Une ouverture sur d’autres pathologies

L’introduction du cancer du rein dans un tableau de maladie professionnelle va faciliter la reconnaissance du cancer du rein lié à d’autres facteurs de risque tels que ceux retenus par le CIRC dont les rayonnements ionisants, catégorie 1 (cancérogène avéré), et d'autres cancérogènes classés catégorie 2A (cancérogènes probables) :

  • l’arsenic,
  • le cadmium,
  • l’acide perfluorooctanïque,
  • les procédés d’impression,
  • les fumées de soudure.

L’impact du tabagisme sur la survenue du cancer (cancérogène avéré pour le CIRC) peut poser problème quand il s’agit de démontrer un lien direct et essentiel dans le cadre d’une maladie hors tableau.
Mais la jurisprudence de la Cour de cassation admet que la preuve d’un lien direct suffit quand la pathologie figure dans un tableau de maladie professionnelle.

Le CIRC identifie d’autres cancers liés au trichloroéthylène :

  • les lymphomes malins non hodgkiniens (cancérogène probable, catégorie 2 A),
  • cancers du foie (cancérogène probable, catégorie 2 A).

Mais actuellement la situation n’est pas mûre pour une quelconque avancée concernant ces cancers, obligeant les victimes à faire une démarche notamment pour les lymphomes dans le cadre d’une maladie hors tableau et d’apporter la preuve d’un lien direct et essentiel.

Concernant les affections non cancéreuses liées au trichlo, si le tableau n° 12 mentionne des atteintes cardiaques et surtout neurologiques dans le cadre d’intoxications aiguës et le tableau n° 84 (concernant d’une façon générale les solvants organiques) des troubles cognitifs, les effets à long terme sont préoccupants mais pour le moment insuffisamment pris en compte avec des difficultés à faire reconnaître en maladie professionnelle dans le cadre du système complémentaire.
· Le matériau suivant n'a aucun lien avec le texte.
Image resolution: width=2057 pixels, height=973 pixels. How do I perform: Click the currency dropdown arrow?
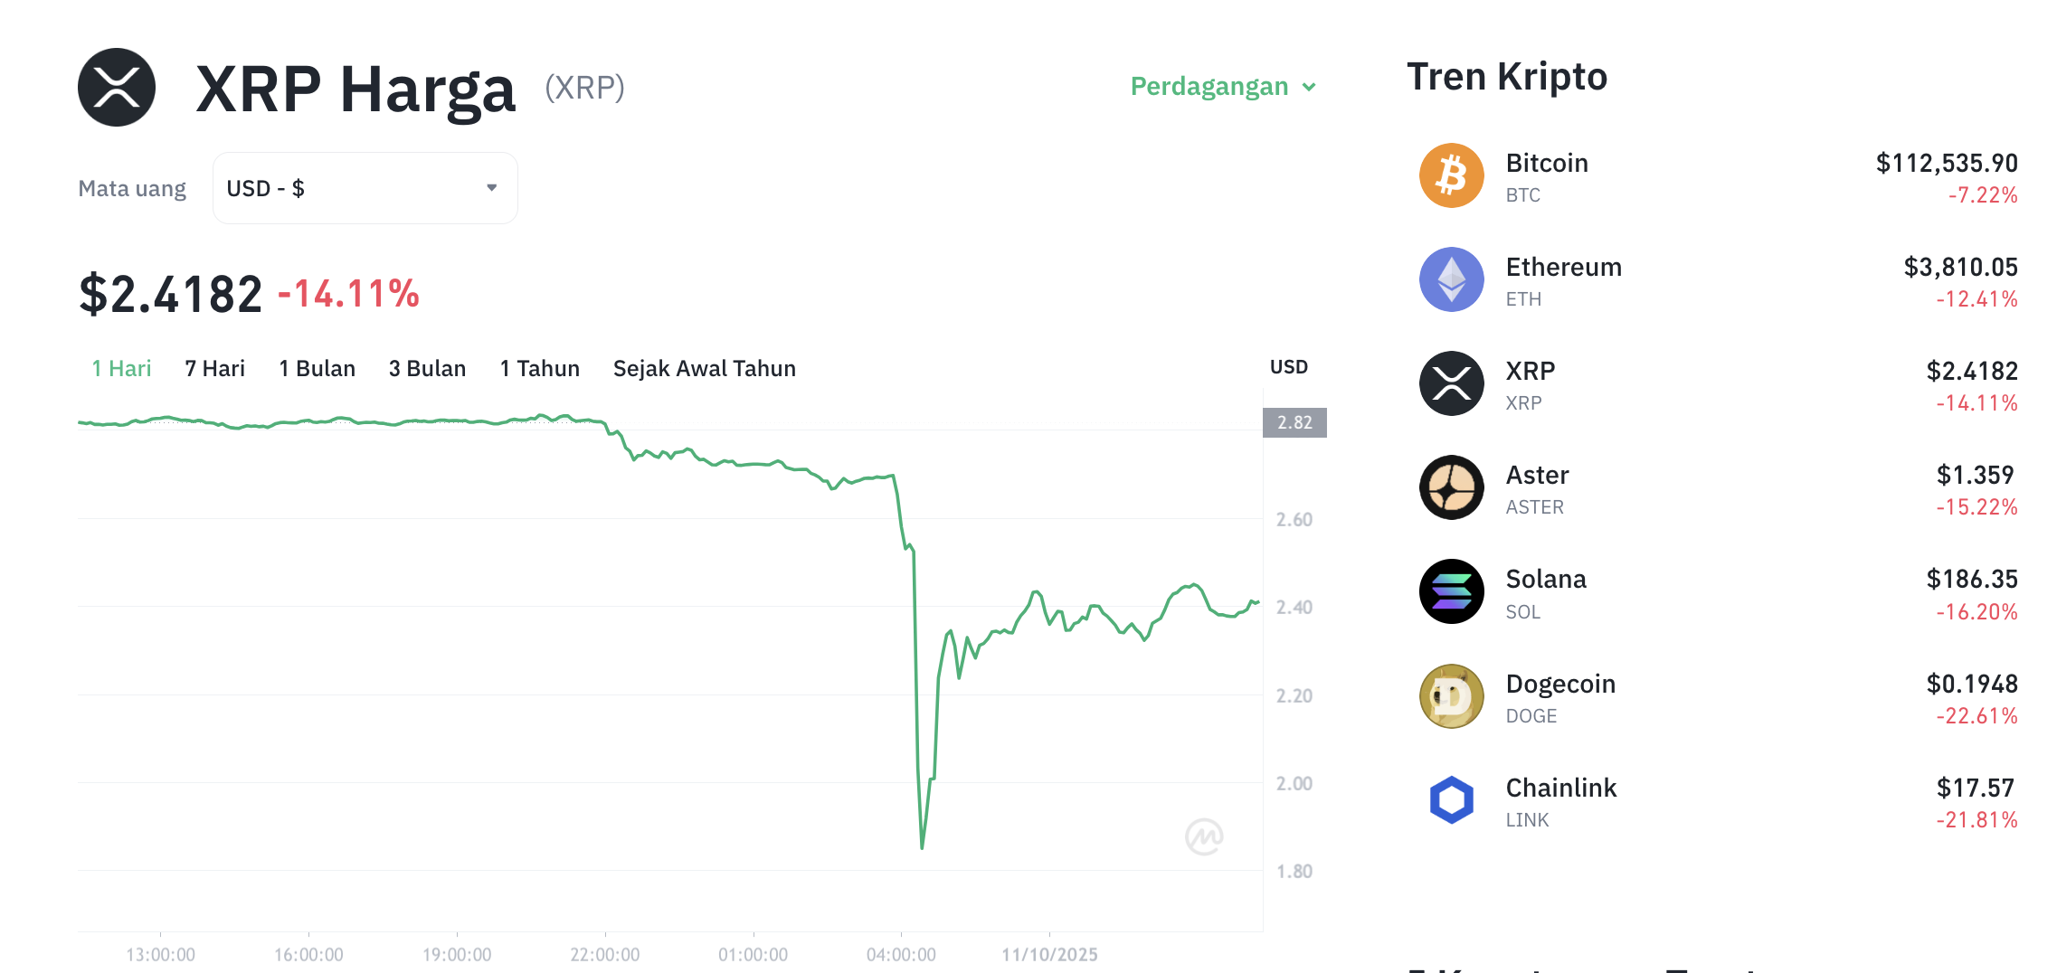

Il s’agit de la sclérodermie systémique (une atteinte du système conjonctif), par ailleurs reconnue en lien avec une exposition à la silice (tableau n° 25), et la maladie de Parkinson reconnue en maladie professionnelle en lien avec une exposition au manganèse (tableau n° 39), cette situation permettant d’invoquer un lien direct et non pas direct et essentiel.